What the task asks: Print exactly what appears from the line containing "Where should I" through the final line of the data below, pictures excluded.

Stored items
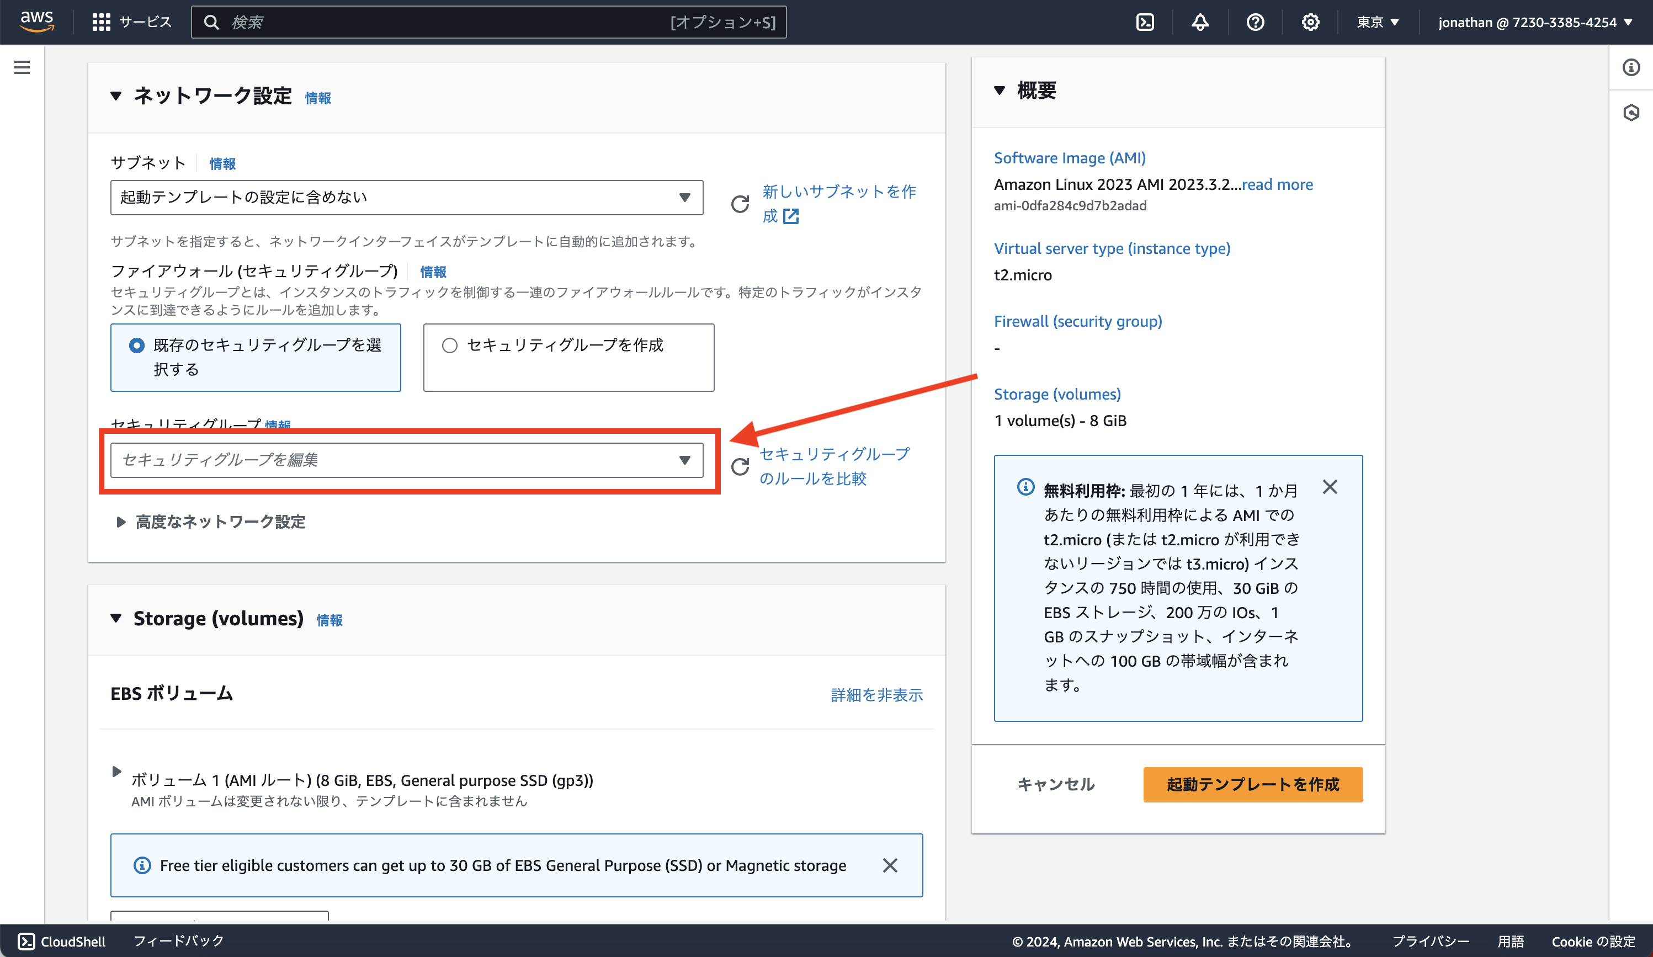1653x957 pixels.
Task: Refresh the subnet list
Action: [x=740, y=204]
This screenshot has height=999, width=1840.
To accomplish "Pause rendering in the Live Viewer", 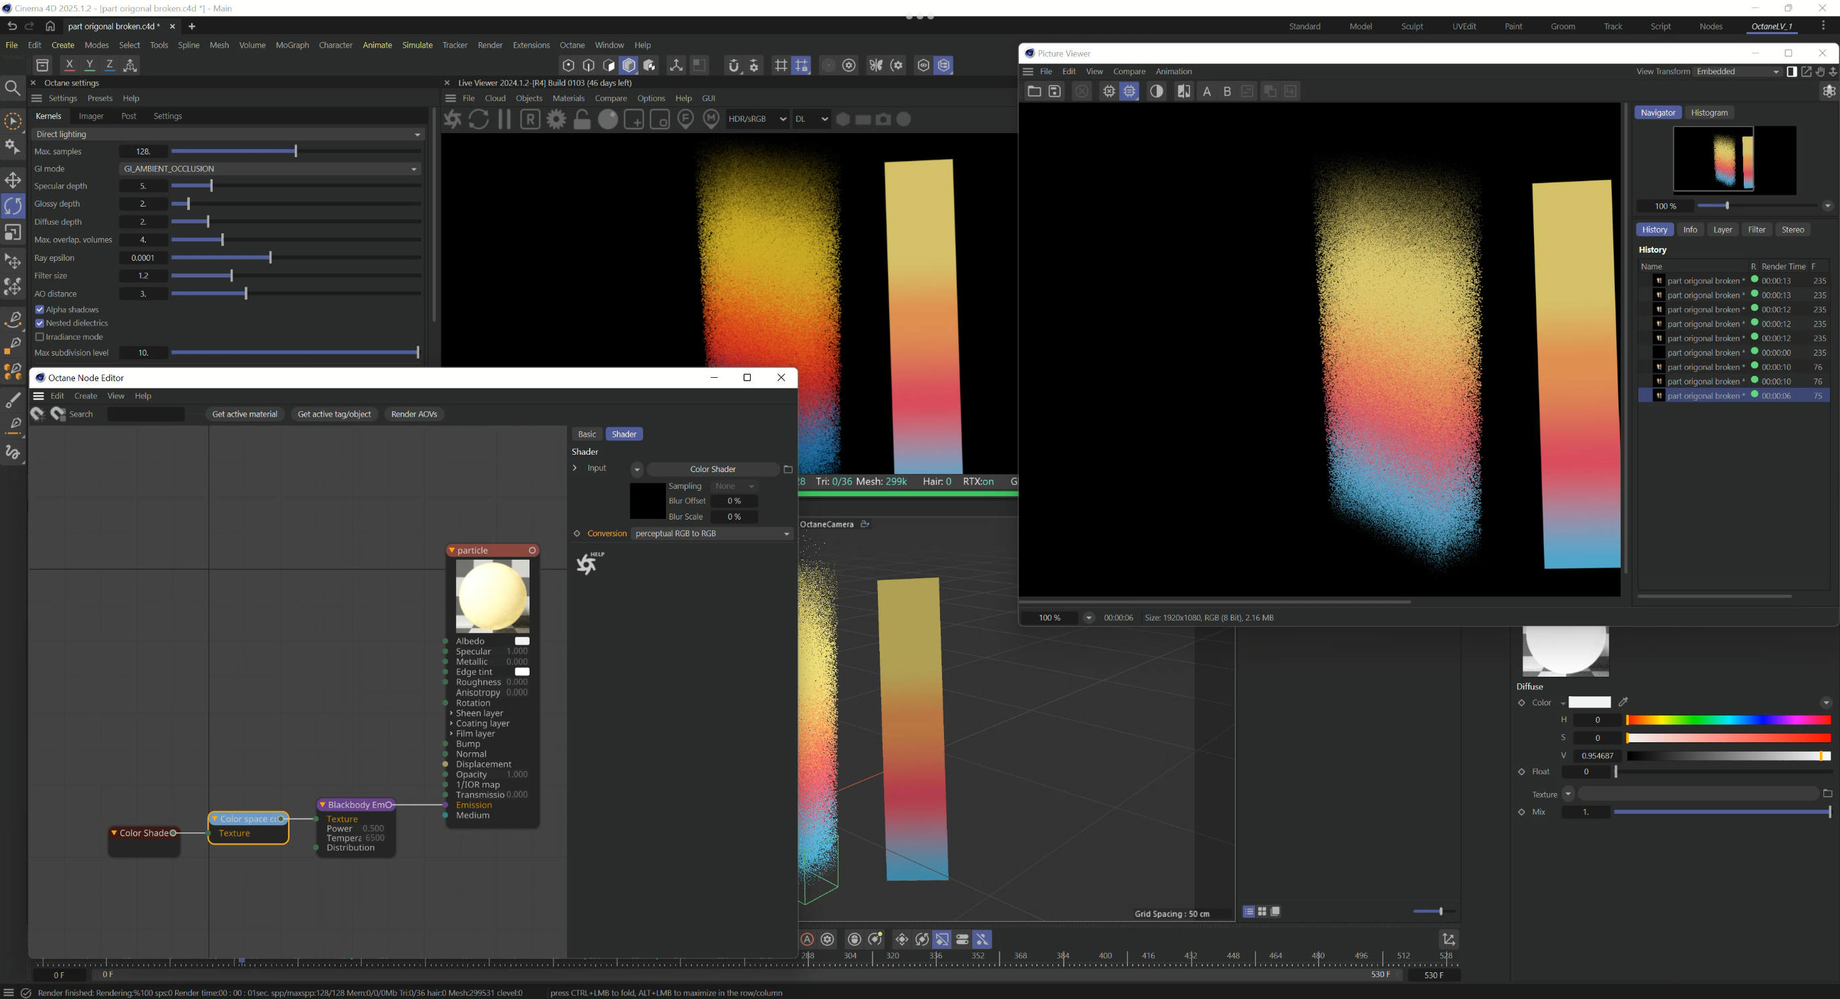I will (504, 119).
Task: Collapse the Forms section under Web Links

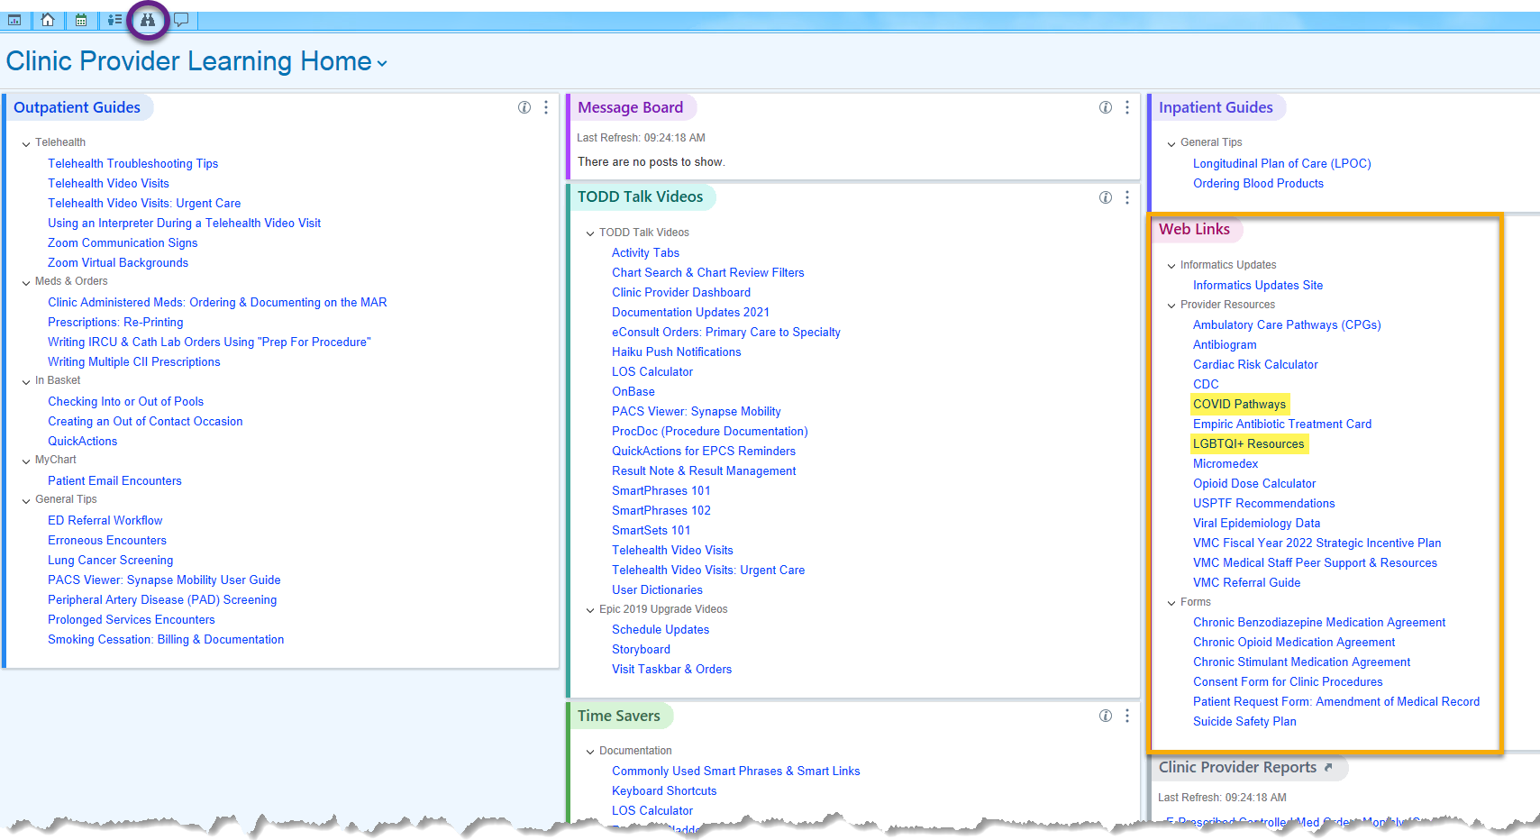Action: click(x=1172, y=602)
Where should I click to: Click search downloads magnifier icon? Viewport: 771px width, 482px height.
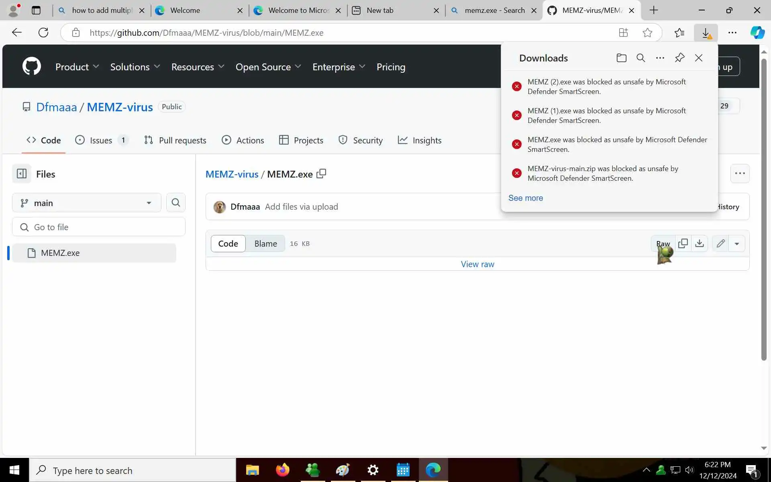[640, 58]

Solved problem:
Where should I click to: Click search downloads magnifier icon? Viewport: 771px width, 482px height.
[640, 58]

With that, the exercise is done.